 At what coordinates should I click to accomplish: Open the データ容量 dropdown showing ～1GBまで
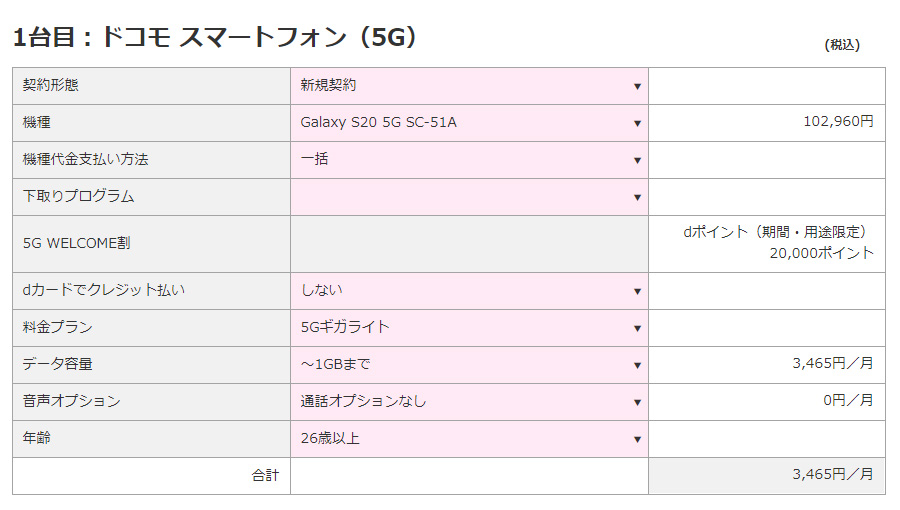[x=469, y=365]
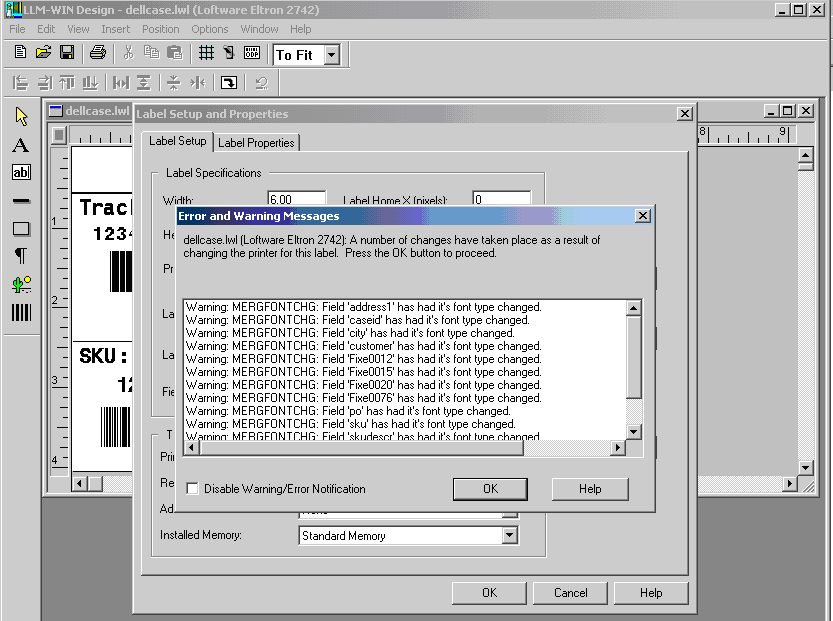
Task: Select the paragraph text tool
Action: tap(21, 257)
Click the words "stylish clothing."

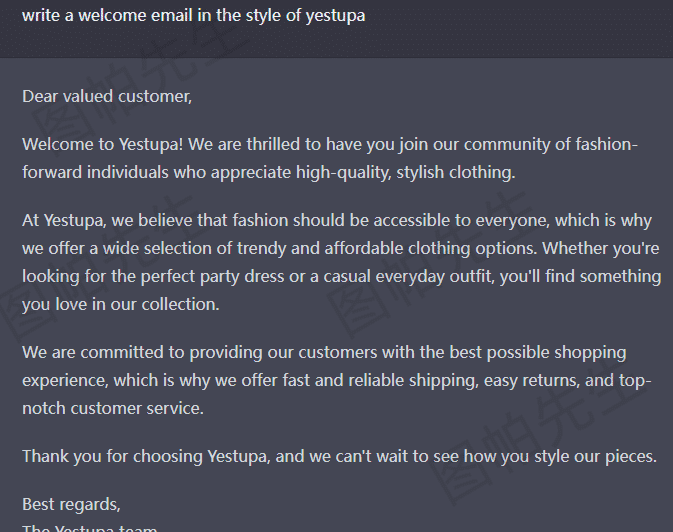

------------------------------------------------

## Work task
In the answer, the entries must appear exactly as above, without the images.

## Exercise output
 At what coordinates should I click to accomplish: Open the データ容量 dropdown showing ～1GBまで
[x=469, y=365]
Task: Select the paragraph text tool
Action: tap(21, 257)
Click the words "stylish clothing."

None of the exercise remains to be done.